# Winter pigs???



## simplyflow (Sep 19, 2007)

We are new to raising pigs and would like to do so. My question is would you get feeder pigs and start them in the fall? We get 250 inches of snow (give or take) and fairly cold temps in the winter. What do pigs need to get through the winter in good shape? We don't have room in our tiny barn for them, but would make what they need if we got them.

Also, I've seen 220 to 250 lbs tossed around as the weight at which to butcher. What's the average it takes to grow a pig that big?

Thanks!


----------



## Up North (Nov 29, 2005)

simplyflow said:


> We are new to raising pigs and would like to do so. My question is would you get feeder pigs and start them in the fall? We get 250 inches of snow (give or take) and fairly cold temps in the winter. What do pigs need to get through the winter in good shape? We don't have room in our tiny barn for them, but would make what they need if we got them.
> 
> Also, I've seen 220 to 250 lbs tossed around as the weight at which to butcher. What's the average it takes to grow a pig that big?
> 
> Thanks!


We formerly raised pigs at the northern tip of WI just west of you. We raised them year around. We did not get 250 inches of snow, but we did get a lot of Lake Effect snow and what Earnest Hemingway aptly called "The 3 Day Blow".
We raised pigs in a 3 sided Plywood box with a roof. It was about 6 feet wide and 8 feet long. By Thanksgiving we would stand a small 4X4 round bale of hay on end so as to all but seal off the front open entrance, leaving just wide enough a slot for pigs to enter and exit their house as they pleased. Inside was a dead air space with no drafts or wind.
Then we filled house with old hay about 3 feet deep  .
Pigs did splendid. When you went to feed them on a cold blustery morning with the windchill nipping at -65F below, you would peer into their house - and NO PIGS!...Rattle the feed bucket and they would emerge from the hay and come running for the feed.
The positives about raising pigs in winter are: No odor, no mud, clean pigs.
The negatives are: Less gain per pound of feed, as more of the energy in a pound of feed is diverted to maintaining body temperature and maintainance, and less to weight gain. Winter pigs may take 2-3 weeks longer to finish than summer pigs in your climate.

# Apply what you read:
**a.** In the winter pigs thread, write out the passage from "The negatives are: Less" up to and including "in your climate.", and switch "maintaining body temperature" to "staying warm".
**b.** Answer these questions from the winter pigs thread:
(i) How many inches of snow does simplyflow say they get?
(ii) What were the approximate dimensions of the plywood box the pigs were raised in?
(iii) How deep was the old hay that filled the pigs' house?
The entries that come after this sentence are separate material, unrelated to the winter pigs thread.

# Provided records:
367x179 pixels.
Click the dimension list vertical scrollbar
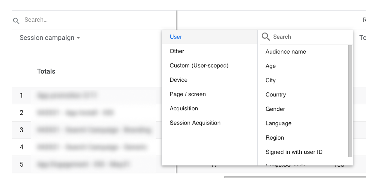tap(350, 101)
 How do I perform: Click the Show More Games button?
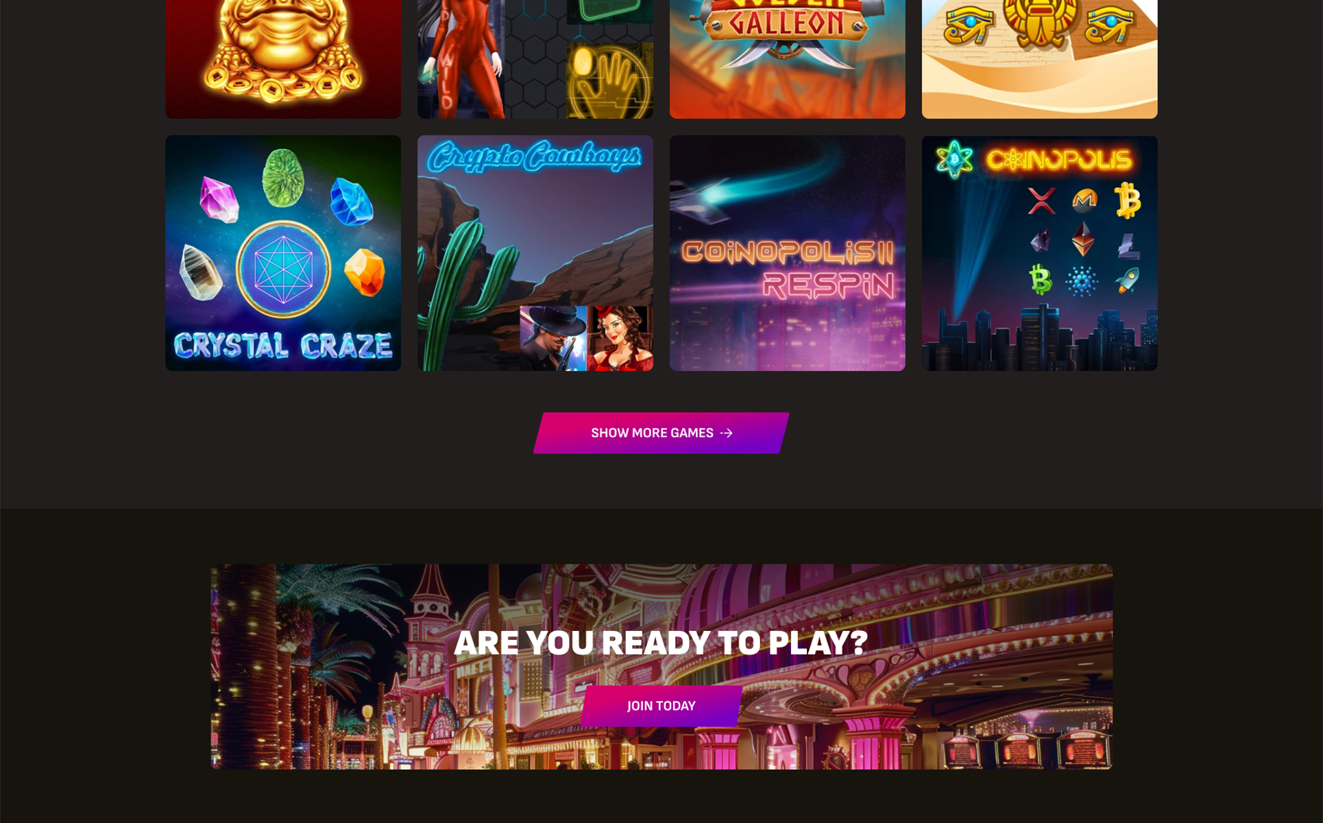click(662, 433)
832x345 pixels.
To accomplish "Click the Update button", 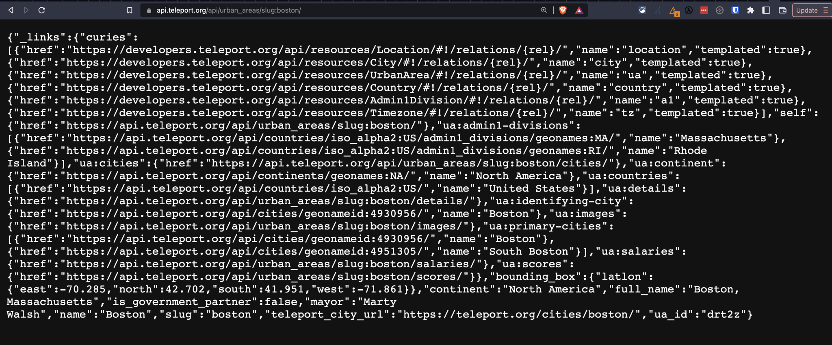I will click(x=806, y=10).
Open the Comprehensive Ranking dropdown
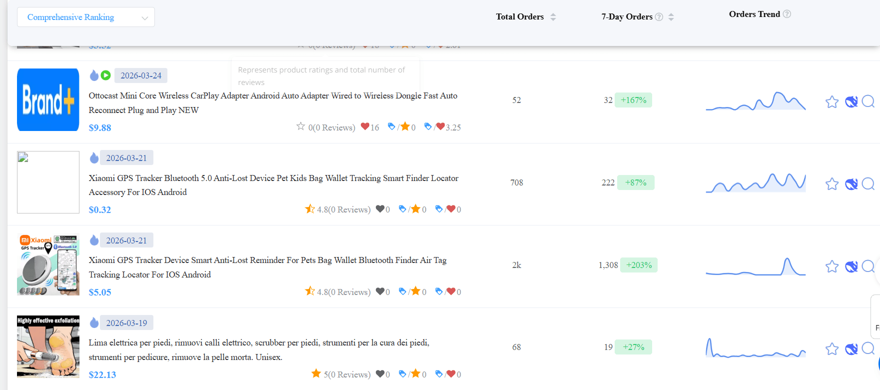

# Numbered responses:
**a.**
The negatives are: Less gain per pound of feed, as more of the energy in a pound of feed is diverted to staying warm and maintainance, and less to weight gain. Winter pigs may take 2-3 weeks longer to finish than summer pigs in your climate.

**b.**
(i) About 250 inches, give or take.
(ii) About 6 feet wide and 8 feet long.
(iii) About 3 feet deep.